Pero, por otra parte, estas herramientas todavía presentan algunas carencias bastante
críticas para el manejo de información arqueológica y, en este sentido, es posible que
estemos tratando, por equivalencia con la expresión anterior, de “matar elefantes con
tirachinas”. Una de ellas, tal vez la más notable en este momento, es la incapacidad de
operar con entidades tridimensionales. Es cierto que, en términos de visualización, es
posible obtener resultados muy satisfactorios en entornos de realidad virtual 3D, no sólo
trabajando con la topografía del terreno sino modelando la superficie de objetos y
entidades singulares, con opciones complejas y satisfactorias de renderizado, texturizado,
etc. Pero lo que todavía no podemos hacer con eficacia es manejar información
tridimensional, manejar entidades que no son sólo planos o superficies, sino volúmenes, y
que mantienen entre sí relaciones volumétricas. Esto puede ser poco importante en
algunos casos, pero no en otros. Pondremos dos ejemplos en los que sí lo es.

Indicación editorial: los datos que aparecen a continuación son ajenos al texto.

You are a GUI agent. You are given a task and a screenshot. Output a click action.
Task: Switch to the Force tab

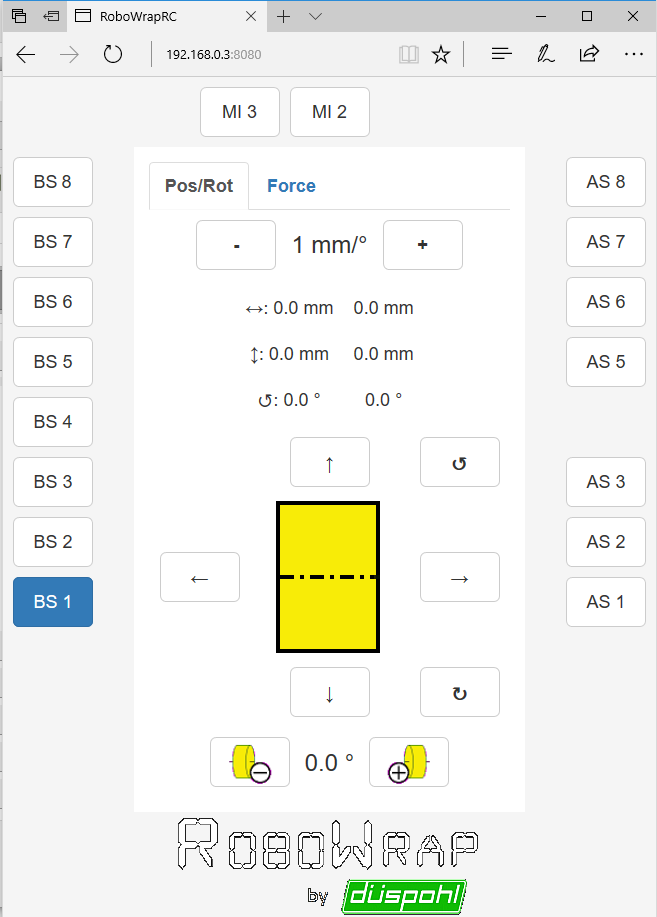coord(291,186)
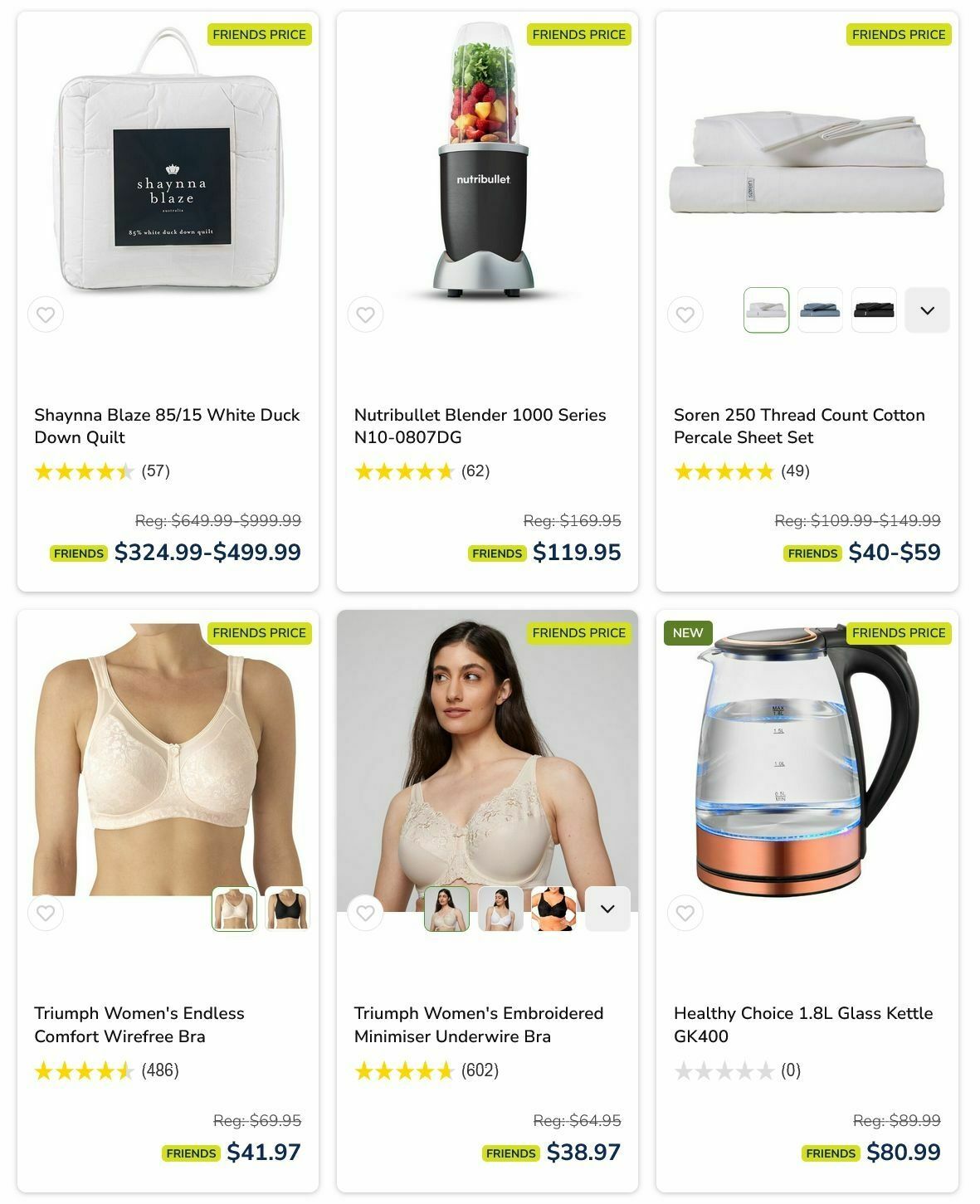
Task: Select the blue Soren sheet set swatch
Action: [x=820, y=310]
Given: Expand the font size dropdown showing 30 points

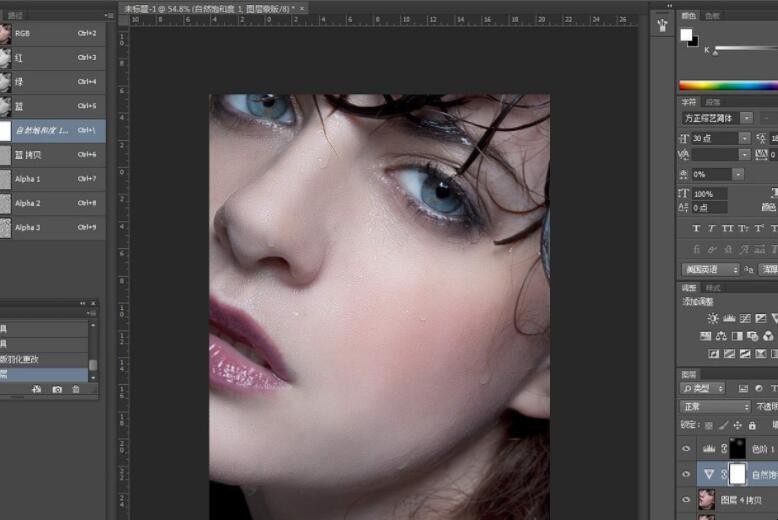Looking at the screenshot, I should [745, 138].
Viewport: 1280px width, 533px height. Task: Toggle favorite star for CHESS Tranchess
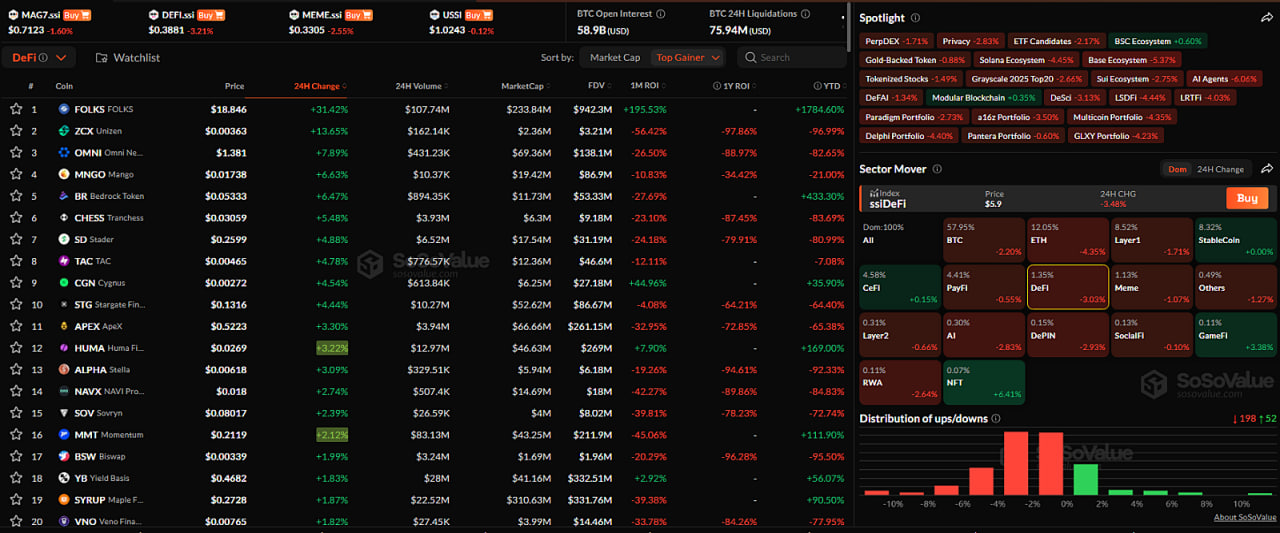tap(16, 218)
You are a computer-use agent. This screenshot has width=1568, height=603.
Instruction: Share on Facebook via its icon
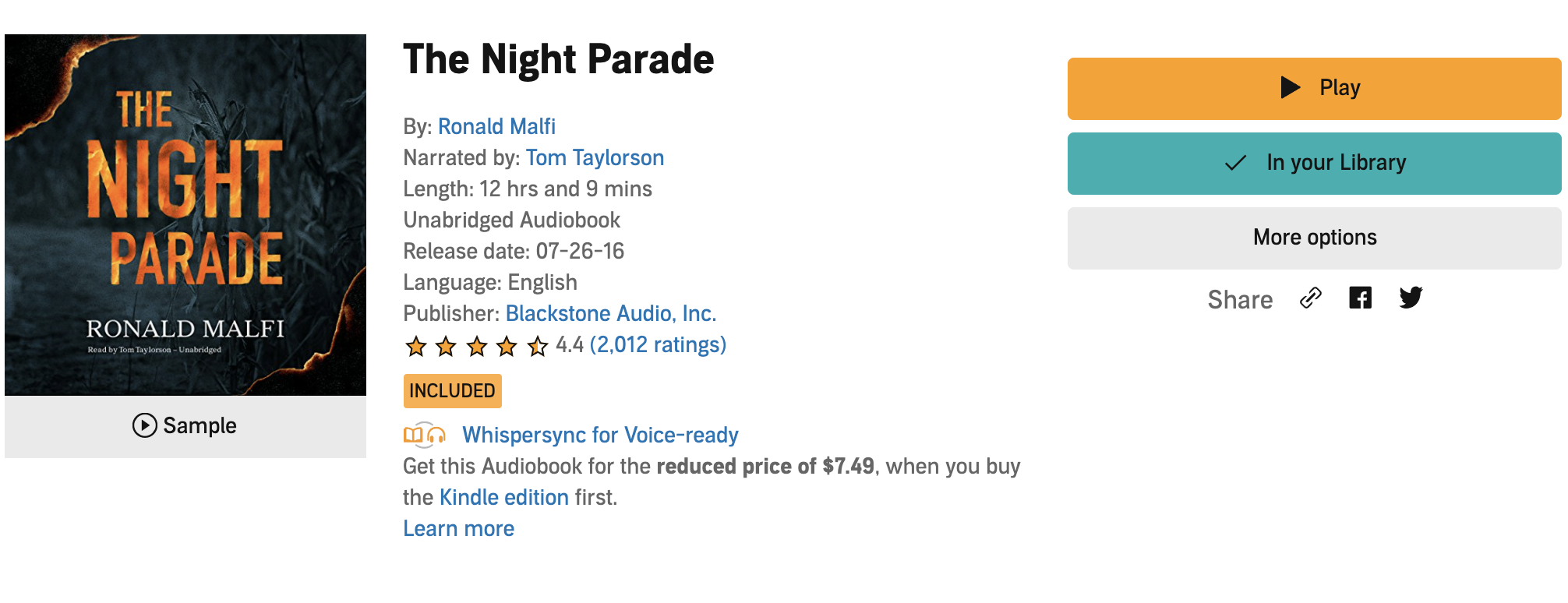click(x=1360, y=298)
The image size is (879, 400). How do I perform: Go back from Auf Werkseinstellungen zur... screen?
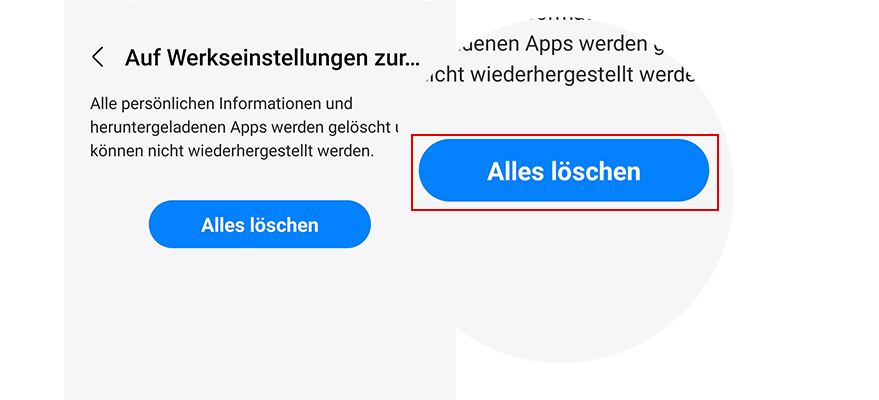98,57
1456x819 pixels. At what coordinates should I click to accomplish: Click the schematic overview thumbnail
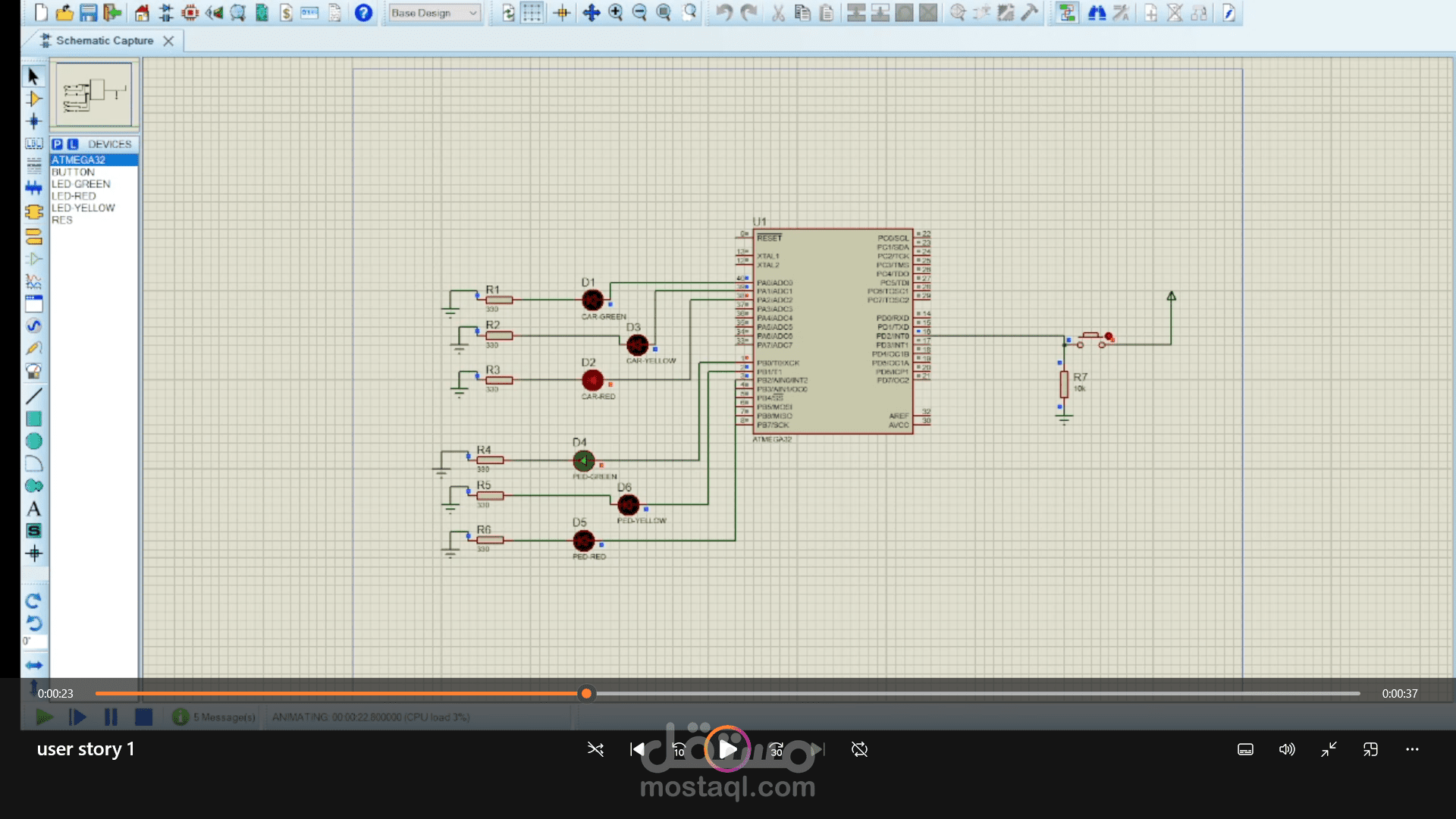click(x=94, y=94)
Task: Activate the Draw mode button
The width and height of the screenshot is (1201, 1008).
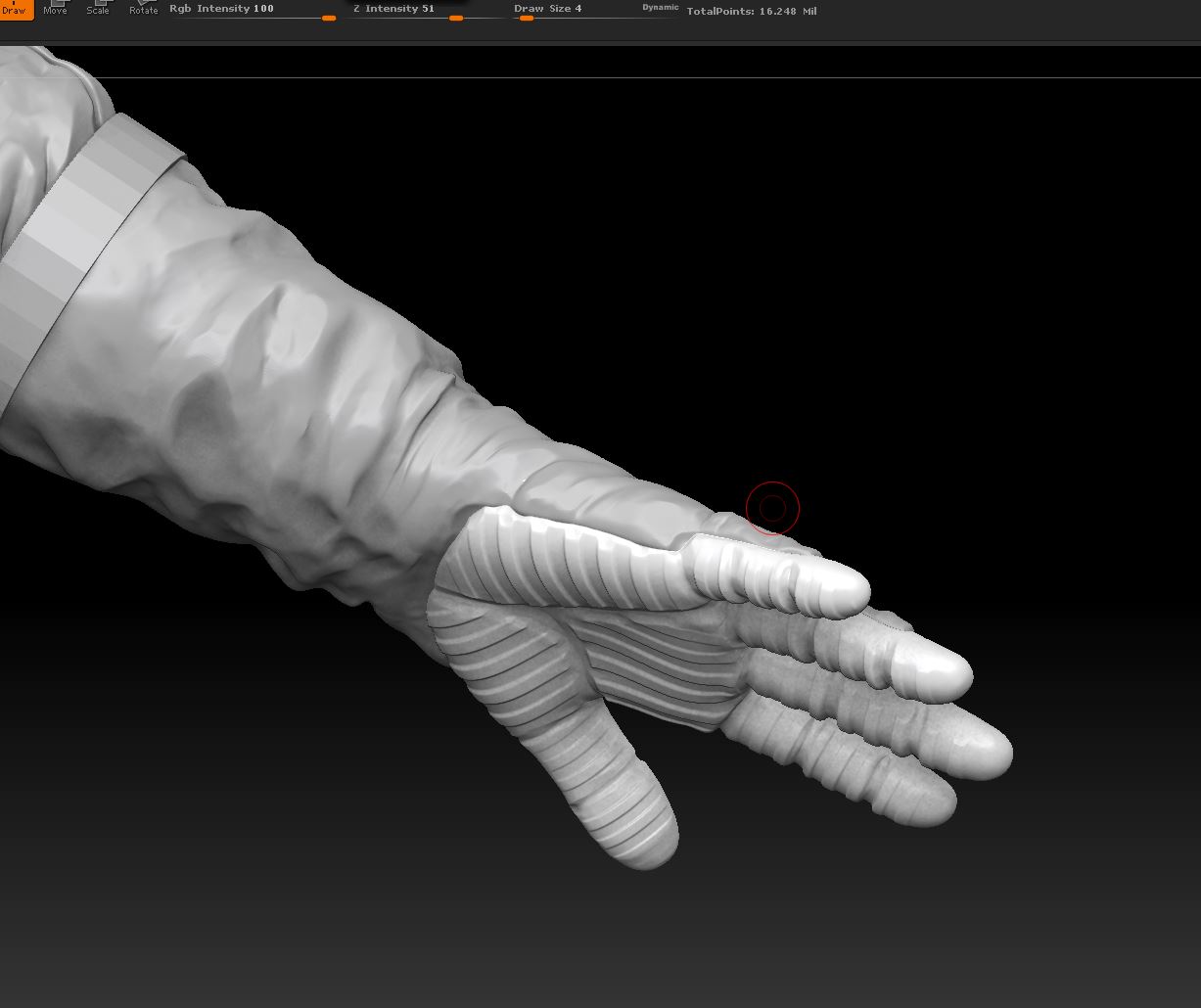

El primero es la información estratigráfica. Una de las cuestiones esenciales en
excavación es definir las relaciones estratigráficas entre unidades que son volúmenes o
superficies, volúmenes que se relacionan como tales (se adosan, se cortan, se cubren, etc),
y que, como uno de sus rasgos esenciales, pueden contener cosas en su interior. Esa
relación de inclusión resulta crítica para poder comprender secuencias estratigráficas (por
ejemplo, la posición de los materiales dentro de una secuencia concreta), y esto es algo que
las herramientas SIG disponibles todavía no han resuelto.
Un caso similar, aunque más complejo, es el de la documentación de información
sobre elementos construidos, sobre arquitecturas. En este caso la representación de la
geometría de esas entidades pasa necesariamente por considerar su componente
volumétrico que puede ser, además, bastante complejo según los casos. Los avances en
herramientas de campo para el registro de este tipo de información (como los escáneres
3D) están todavía muy por delante de las posibilidades de las herramientas SIG para
incorporarla de forma efectiva, como información y no sólo como representación visual.
Igualmente, la correcta comprensión de los procesos de construcción de estos elementos
necesita de forma imprescindible manejarlos como volúmenes que son.
6. Consideraciones finales
Para terminar, y como forma de resumir de algún modo lo que aquí hemos querido
presentar, nos gustaría emplear un par de metáforas que pueden sonar más o menos
extrañas, pero que nos parecen ilustrativas de la intención de nuestro texto. La primera se
refiere a la teoría de los marcos de referencia de la lingüística cognitiva. Según ésta, todas
las palabras se refieren a marcos conceptuales, por lo que pensar de modo diferente
requiere hablar de modo diferente. Igual que, según George Lakoff (2007), los liberales
estadounidenses han caído en la trampa de tratar de rebatir a los conservadores
empleando el propio lenguaje de éstos, nosotros tendemos a caer en la trampa de los SIG al
pensar en sus términos, al encajar nuestras viejas necesidades analógicas en sus
posibilidades digitales. Contra esto conviene recordarnos a nosotros mismos la necesidad
de pensar en términos arqueológicos, y definir a partir de ellos los posibles usos de las
tecnologías disponibles. Esto se ha repetido antes de ahora en muchos otros lugares, y
sigue siendo bien visible en otras contribuciones de este volumen, pero creemos que, pese
a ello, la tentación de los “terrores tecnológicos” sigue siendo a menudo demasiado fuerte.